Il songe à ce qui pourrait fournir une image approchée de sa condition, le voici à la barre d'un rafiot de moins de dix mètres, ses compagnons d'équipage ivres et épuisés. N'en pouvant plus de regarder fixement dans la nuit la boussole pour maintenir le cap, il s'était étendu sur la banquette arrière, calé contre les reins de l'Ecume de mer tenant l'âme du bateau et les vies des ses amis dans la main droite, il avait navigué dans le ciel, parmi les étoiles, jusqu'à Termoli.
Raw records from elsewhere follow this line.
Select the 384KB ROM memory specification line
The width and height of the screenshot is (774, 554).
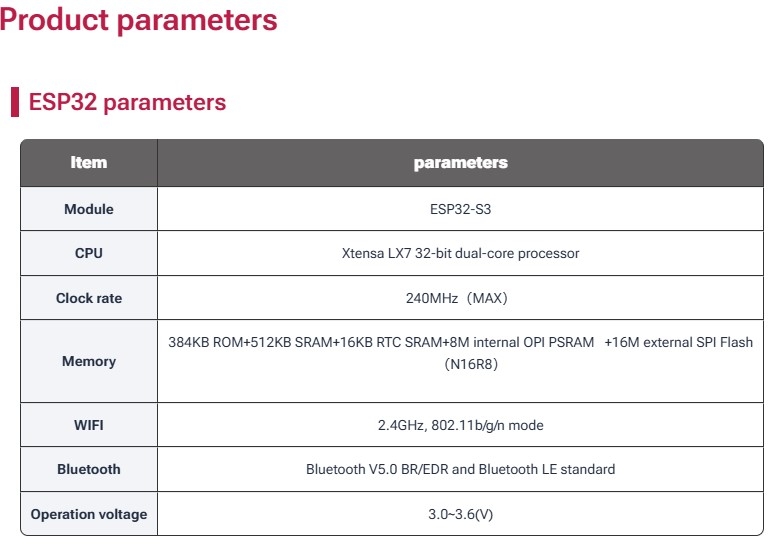[460, 342]
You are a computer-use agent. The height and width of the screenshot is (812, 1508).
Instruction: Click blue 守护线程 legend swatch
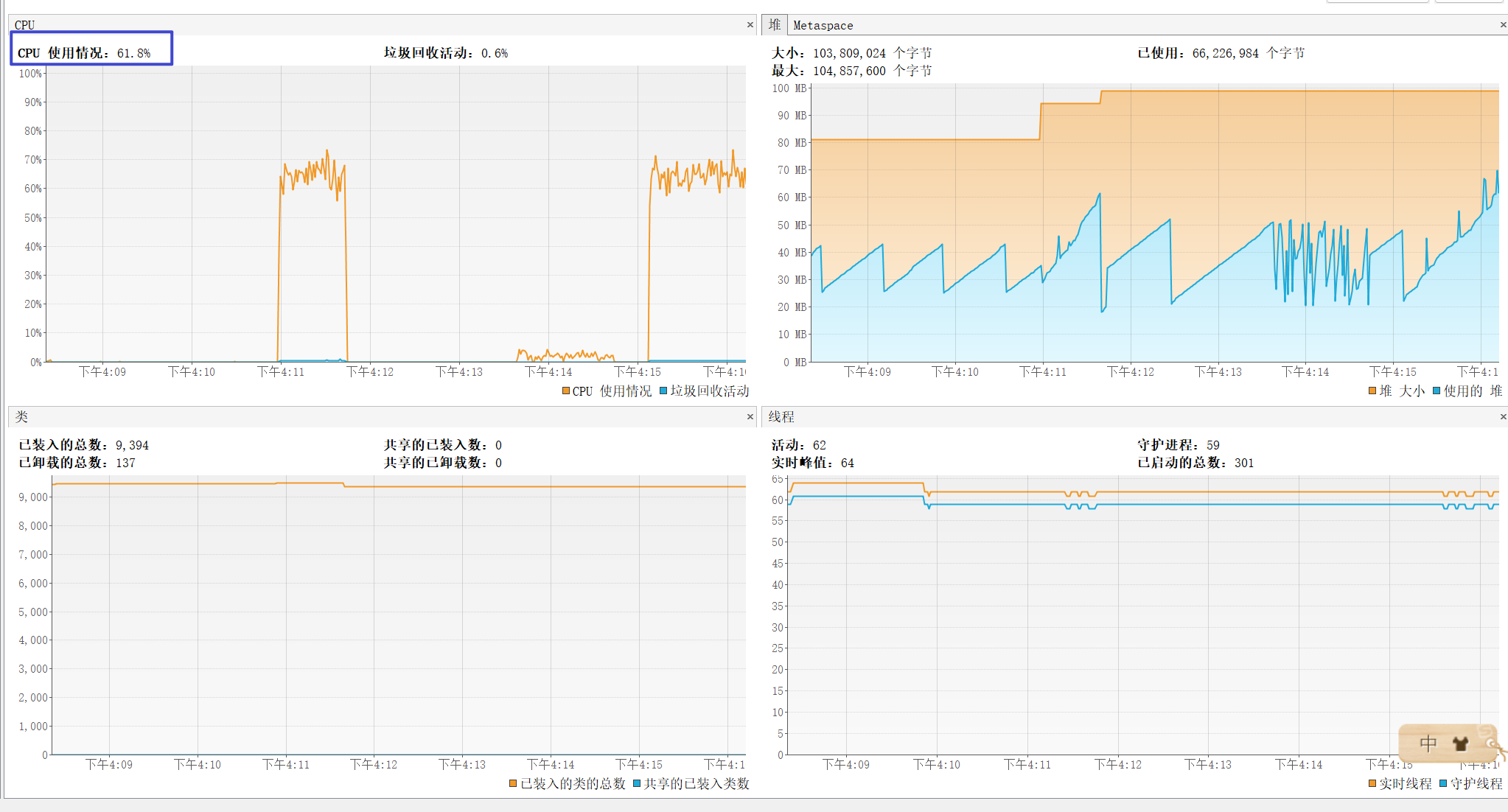[x=1443, y=783]
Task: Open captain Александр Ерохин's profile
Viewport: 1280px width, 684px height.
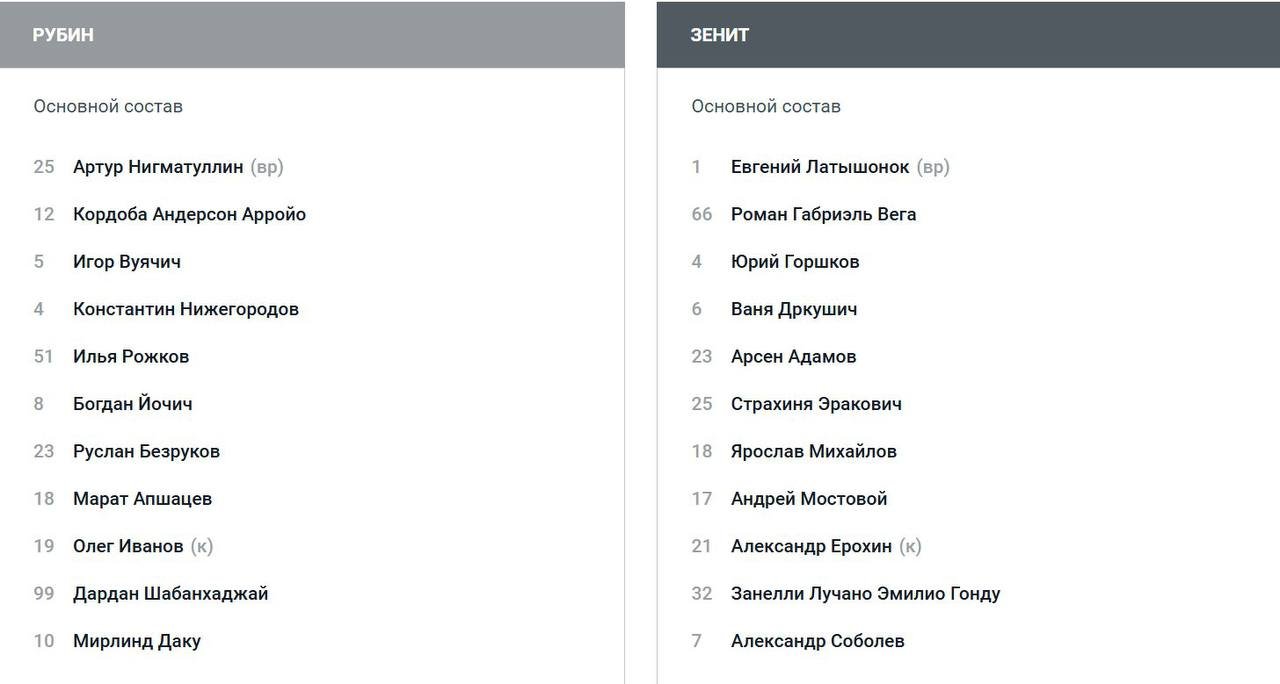Action: (x=811, y=546)
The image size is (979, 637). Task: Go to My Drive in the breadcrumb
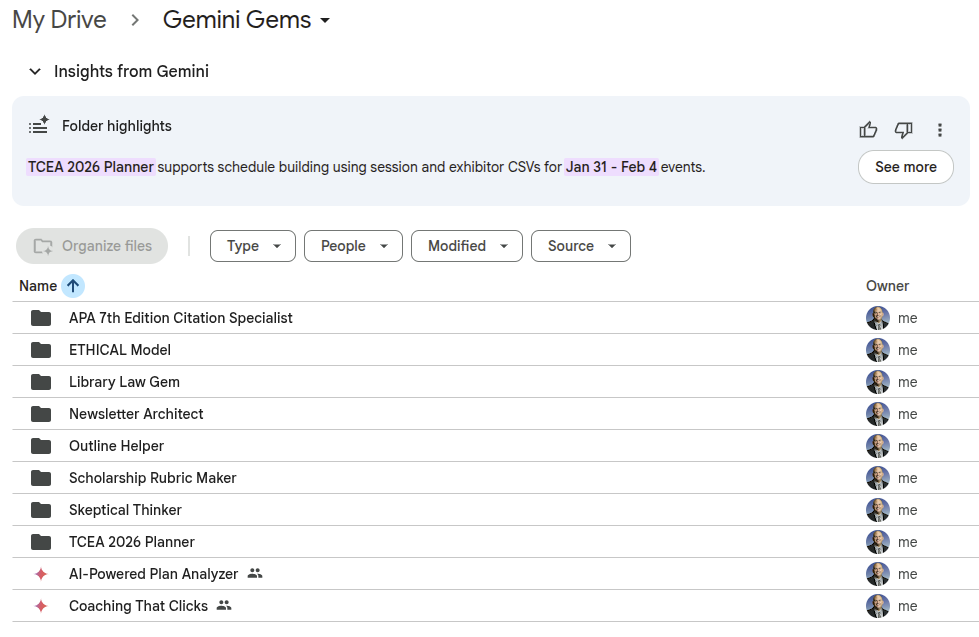(x=59, y=21)

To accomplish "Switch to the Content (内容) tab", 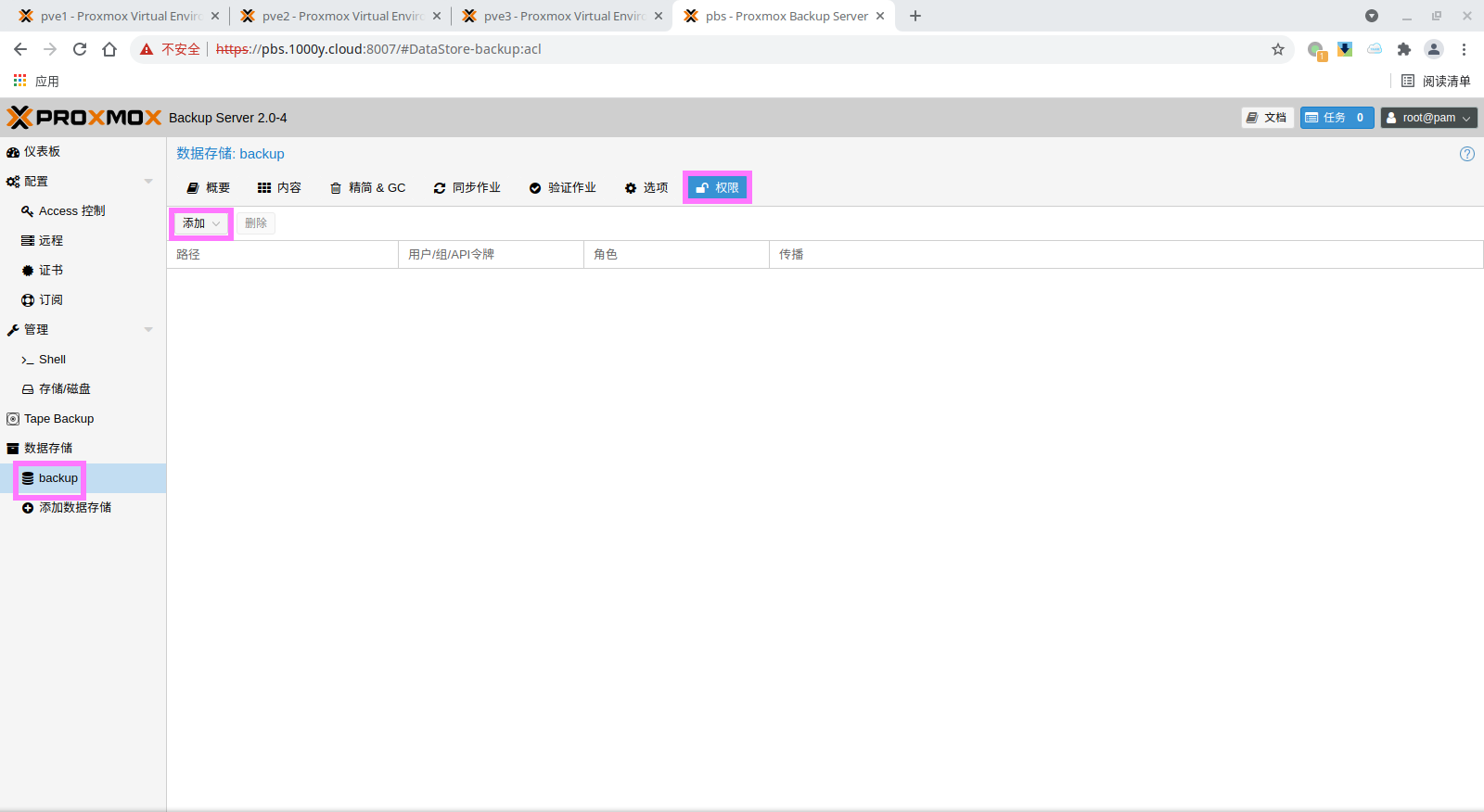I will point(279,188).
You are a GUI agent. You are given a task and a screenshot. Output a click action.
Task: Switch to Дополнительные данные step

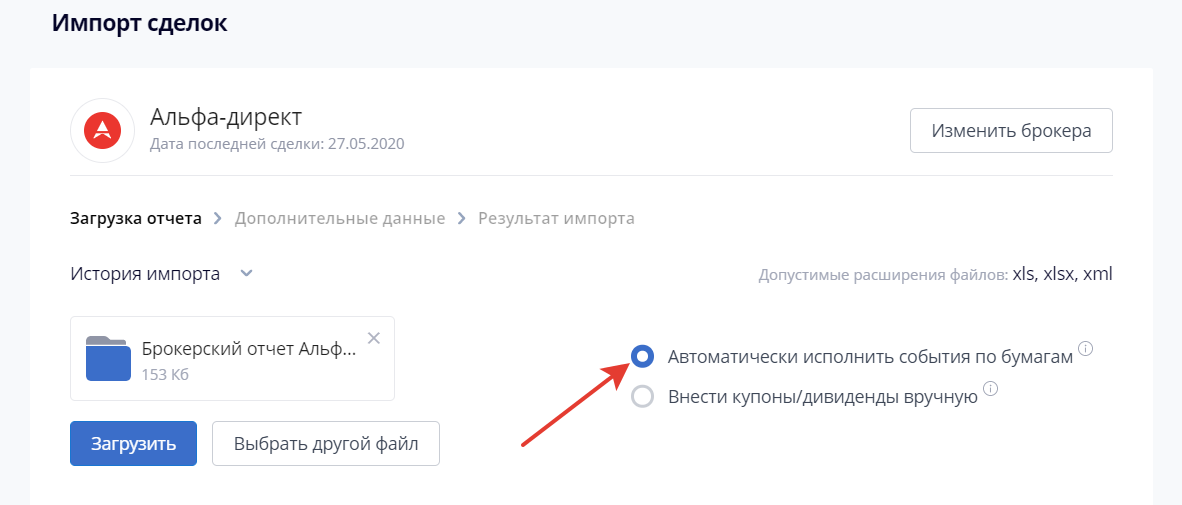pos(340,218)
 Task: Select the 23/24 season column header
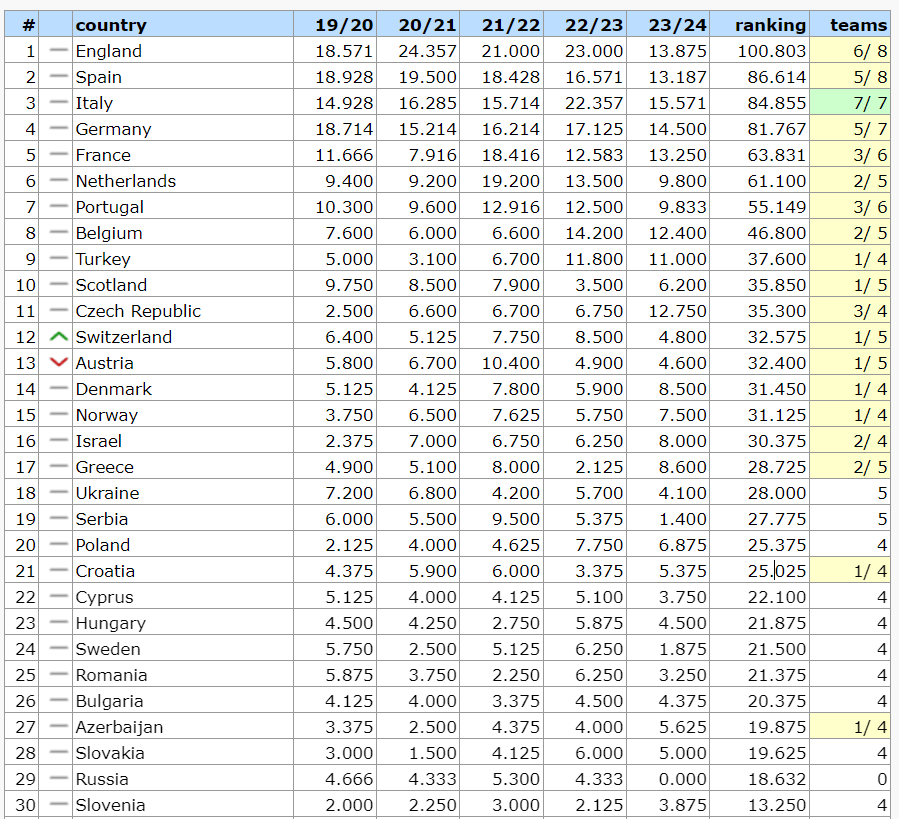point(677,25)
Il se dit réaliste lorsqu'il bêche son coin de jardin, roule sur le plateau de Sainte-Catherine ou prépare de la purée de pomme de terre, idéaliste lorsqu'il pense à ses origines, à sa vie et à sa fin. S'il est convaincu qu'il ne restera rien de son corps malgré les promesses qui lui ont été faites naguère, il juge fort probable qu'un peu de son âme et quelques pensées en exercice veilleront et frémiront lorsque ceux qui resteront essaieront de comprendre dans le miroir leur image surgie de nulle part, lorsqu'ils apercevront par la fenêtre les généreuses traînées de crème dans le ciel et le miel abondant du mois de juin.
Les choses tiennent ensemble par la grâce des âmes invisibles qui les agrègent et des pensées innombrables qui les trament.